[Saved entries]

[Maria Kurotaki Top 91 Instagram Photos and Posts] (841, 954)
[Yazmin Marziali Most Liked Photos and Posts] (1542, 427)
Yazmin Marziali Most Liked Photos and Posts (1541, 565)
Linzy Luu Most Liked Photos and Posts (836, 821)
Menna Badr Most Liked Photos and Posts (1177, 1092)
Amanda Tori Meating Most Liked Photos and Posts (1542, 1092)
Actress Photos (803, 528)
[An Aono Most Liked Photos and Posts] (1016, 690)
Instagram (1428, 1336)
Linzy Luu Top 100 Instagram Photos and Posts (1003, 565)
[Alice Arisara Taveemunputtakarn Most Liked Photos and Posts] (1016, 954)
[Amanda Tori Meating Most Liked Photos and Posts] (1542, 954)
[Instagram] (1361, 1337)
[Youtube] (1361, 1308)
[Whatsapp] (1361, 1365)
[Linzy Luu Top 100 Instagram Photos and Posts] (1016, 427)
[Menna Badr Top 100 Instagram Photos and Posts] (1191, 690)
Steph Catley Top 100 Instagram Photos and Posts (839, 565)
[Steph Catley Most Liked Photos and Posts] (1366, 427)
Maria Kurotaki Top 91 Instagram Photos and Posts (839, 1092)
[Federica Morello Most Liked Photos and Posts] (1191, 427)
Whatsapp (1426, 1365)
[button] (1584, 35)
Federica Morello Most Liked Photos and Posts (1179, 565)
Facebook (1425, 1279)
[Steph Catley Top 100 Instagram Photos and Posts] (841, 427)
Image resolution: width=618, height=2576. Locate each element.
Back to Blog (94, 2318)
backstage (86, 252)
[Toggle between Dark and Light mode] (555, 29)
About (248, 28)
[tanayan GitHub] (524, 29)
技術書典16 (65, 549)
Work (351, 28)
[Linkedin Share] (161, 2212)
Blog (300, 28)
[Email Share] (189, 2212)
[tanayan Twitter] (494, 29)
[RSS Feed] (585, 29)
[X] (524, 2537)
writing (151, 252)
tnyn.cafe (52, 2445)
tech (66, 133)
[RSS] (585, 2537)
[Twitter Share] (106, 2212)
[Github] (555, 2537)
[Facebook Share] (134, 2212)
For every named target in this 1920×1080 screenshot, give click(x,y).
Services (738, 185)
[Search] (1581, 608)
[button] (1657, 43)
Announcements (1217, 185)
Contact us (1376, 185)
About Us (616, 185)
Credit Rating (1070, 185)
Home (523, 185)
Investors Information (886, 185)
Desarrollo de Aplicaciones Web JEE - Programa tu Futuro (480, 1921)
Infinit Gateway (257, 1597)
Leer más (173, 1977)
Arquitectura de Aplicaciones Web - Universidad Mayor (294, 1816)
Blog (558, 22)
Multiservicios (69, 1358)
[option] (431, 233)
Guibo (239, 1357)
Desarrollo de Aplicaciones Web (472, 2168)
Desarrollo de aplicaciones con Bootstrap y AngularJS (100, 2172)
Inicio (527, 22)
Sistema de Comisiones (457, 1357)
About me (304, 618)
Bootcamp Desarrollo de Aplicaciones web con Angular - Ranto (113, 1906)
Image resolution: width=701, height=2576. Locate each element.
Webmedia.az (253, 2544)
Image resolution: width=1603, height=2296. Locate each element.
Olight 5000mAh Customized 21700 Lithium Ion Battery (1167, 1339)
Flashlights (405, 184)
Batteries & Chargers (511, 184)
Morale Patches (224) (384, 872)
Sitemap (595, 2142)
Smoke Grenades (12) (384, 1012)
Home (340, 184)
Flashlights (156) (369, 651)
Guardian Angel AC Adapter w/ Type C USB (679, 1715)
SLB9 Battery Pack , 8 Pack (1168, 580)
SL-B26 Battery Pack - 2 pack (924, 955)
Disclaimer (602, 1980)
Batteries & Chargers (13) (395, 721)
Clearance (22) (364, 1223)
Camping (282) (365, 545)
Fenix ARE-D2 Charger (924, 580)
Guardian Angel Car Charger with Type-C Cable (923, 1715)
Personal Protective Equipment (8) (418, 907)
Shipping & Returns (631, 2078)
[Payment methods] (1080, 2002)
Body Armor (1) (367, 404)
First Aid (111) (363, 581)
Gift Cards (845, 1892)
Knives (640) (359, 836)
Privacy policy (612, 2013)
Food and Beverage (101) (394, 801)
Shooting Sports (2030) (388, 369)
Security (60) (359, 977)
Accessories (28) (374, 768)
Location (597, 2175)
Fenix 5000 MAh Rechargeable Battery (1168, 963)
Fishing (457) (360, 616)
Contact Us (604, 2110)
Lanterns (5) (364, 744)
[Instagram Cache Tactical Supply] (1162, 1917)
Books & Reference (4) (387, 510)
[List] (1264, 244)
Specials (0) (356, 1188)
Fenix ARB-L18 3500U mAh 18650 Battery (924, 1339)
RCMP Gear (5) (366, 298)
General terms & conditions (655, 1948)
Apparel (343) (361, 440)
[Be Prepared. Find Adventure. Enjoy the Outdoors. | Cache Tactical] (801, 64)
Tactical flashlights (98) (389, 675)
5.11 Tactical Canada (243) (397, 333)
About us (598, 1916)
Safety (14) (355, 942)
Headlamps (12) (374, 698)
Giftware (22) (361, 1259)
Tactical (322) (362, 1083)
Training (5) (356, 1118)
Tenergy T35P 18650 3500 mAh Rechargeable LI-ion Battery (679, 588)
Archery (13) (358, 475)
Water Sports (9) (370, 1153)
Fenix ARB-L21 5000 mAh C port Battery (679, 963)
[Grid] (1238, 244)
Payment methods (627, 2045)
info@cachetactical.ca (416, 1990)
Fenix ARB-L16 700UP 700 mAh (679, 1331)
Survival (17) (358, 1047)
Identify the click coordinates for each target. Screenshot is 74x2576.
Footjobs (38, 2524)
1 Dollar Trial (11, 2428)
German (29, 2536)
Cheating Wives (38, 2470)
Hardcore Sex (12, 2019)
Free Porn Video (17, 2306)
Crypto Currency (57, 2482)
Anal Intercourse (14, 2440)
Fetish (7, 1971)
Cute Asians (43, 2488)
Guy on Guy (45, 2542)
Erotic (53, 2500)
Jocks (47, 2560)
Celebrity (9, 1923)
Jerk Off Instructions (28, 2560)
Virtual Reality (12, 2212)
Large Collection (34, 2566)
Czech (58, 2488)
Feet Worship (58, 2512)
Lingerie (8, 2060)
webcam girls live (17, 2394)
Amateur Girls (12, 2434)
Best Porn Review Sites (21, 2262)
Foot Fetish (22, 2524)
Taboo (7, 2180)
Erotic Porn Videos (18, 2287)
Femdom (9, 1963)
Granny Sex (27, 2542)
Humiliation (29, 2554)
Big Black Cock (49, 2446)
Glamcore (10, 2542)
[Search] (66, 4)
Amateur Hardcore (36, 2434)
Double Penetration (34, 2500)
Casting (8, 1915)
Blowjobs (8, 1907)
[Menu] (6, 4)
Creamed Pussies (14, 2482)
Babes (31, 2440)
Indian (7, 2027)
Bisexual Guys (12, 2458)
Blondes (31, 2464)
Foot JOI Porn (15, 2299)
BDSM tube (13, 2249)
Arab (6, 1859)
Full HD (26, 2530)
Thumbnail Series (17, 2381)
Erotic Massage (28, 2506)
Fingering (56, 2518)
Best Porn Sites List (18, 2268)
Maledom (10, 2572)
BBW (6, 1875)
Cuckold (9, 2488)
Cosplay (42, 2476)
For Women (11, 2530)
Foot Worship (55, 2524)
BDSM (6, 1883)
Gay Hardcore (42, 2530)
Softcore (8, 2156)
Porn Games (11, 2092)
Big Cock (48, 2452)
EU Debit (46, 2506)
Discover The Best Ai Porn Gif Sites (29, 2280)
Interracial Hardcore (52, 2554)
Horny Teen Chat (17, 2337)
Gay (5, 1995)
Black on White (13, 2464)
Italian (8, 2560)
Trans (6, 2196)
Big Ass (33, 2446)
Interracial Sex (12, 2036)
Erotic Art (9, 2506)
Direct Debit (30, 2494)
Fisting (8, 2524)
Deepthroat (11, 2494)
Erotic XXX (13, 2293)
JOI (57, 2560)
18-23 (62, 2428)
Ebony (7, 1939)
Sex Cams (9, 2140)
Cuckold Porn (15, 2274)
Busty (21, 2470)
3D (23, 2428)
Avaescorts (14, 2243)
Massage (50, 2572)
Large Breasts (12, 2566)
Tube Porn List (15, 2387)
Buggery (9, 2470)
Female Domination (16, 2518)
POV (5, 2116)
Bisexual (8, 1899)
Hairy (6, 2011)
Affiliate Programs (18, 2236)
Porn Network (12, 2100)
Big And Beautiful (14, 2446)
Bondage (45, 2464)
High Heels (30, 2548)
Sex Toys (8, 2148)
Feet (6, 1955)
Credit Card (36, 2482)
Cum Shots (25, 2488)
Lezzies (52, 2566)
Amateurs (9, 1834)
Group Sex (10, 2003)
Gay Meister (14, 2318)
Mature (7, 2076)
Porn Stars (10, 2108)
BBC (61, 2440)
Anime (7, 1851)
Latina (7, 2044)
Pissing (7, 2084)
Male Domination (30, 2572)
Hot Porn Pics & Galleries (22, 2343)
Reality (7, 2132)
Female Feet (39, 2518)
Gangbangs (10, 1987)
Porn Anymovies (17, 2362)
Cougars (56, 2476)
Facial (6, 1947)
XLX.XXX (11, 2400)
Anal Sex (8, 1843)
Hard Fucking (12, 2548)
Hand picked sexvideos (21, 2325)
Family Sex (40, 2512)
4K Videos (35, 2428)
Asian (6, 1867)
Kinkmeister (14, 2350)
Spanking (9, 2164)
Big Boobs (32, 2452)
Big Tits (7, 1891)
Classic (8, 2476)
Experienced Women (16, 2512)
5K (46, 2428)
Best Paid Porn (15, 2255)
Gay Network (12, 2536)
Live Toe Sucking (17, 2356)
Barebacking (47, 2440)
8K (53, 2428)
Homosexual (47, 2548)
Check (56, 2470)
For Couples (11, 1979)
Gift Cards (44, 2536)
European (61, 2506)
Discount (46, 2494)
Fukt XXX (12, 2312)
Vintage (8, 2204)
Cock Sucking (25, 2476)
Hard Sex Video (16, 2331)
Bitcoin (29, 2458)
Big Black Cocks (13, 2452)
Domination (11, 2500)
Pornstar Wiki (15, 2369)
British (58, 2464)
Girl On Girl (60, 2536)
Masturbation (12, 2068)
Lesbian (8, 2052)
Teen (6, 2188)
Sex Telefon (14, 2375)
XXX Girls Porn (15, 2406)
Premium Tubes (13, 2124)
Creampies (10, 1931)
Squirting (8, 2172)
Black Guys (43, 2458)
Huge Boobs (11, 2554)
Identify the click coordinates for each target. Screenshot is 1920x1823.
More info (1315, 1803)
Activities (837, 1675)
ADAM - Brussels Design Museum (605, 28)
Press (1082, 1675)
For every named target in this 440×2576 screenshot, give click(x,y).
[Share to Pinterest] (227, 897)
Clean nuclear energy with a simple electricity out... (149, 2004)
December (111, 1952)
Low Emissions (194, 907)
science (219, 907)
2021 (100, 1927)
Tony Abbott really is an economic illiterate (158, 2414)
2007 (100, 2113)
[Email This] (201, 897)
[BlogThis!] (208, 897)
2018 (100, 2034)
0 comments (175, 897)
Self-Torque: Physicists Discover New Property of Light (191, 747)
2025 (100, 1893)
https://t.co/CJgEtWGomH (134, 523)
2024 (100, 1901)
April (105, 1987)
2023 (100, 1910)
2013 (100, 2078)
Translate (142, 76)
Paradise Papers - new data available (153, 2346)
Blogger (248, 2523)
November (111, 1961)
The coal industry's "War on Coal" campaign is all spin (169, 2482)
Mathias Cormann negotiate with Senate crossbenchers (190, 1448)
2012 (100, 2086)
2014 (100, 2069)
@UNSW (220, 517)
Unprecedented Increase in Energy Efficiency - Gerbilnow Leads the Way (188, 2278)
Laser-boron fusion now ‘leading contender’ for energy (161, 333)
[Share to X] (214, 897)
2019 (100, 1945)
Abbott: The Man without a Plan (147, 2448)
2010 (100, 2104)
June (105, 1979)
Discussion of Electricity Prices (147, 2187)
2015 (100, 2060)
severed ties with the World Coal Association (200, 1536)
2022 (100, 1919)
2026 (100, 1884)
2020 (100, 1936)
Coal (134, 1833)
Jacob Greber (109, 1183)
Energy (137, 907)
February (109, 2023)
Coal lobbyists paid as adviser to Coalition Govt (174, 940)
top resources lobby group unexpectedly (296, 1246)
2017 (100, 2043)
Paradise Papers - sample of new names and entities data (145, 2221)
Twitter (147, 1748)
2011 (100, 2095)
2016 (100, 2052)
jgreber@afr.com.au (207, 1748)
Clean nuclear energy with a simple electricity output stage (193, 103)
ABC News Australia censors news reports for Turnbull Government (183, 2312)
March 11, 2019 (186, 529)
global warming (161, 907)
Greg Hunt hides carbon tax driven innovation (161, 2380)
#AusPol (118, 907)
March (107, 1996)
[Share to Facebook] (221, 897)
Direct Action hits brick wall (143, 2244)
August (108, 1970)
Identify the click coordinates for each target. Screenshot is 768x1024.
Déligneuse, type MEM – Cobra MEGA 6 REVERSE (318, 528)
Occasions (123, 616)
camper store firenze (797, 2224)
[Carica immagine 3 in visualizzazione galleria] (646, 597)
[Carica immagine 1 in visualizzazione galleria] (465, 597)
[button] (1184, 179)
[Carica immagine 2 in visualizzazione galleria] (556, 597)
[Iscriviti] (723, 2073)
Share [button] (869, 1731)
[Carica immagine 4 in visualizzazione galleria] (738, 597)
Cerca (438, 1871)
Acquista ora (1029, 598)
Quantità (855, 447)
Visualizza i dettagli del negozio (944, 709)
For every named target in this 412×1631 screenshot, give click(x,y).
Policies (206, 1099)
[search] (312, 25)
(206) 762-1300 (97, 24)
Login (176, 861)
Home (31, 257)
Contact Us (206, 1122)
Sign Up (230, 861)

### TASK INSTRUCTIONS
Return word for word the lines above from the line with "Actress Photos (803, 528)" to the line with "[Instagram] (1361, 1337)", including both and leaving out all others.

### RESULT BELOW
Actress Photos (803, 528)
[An Aono Most Liked Photos and Posts] (1016, 690)
Instagram (1428, 1336)
Linzy Luu Top 100 Instagram Photos and Posts (1003, 565)
[Alice Arisara Taveemunputtakarn Most Liked Photos and Posts] (1016, 954)
[Amanda Tori Meating Most Liked Photos and Posts] (1542, 954)
[Instagram] (1361, 1337)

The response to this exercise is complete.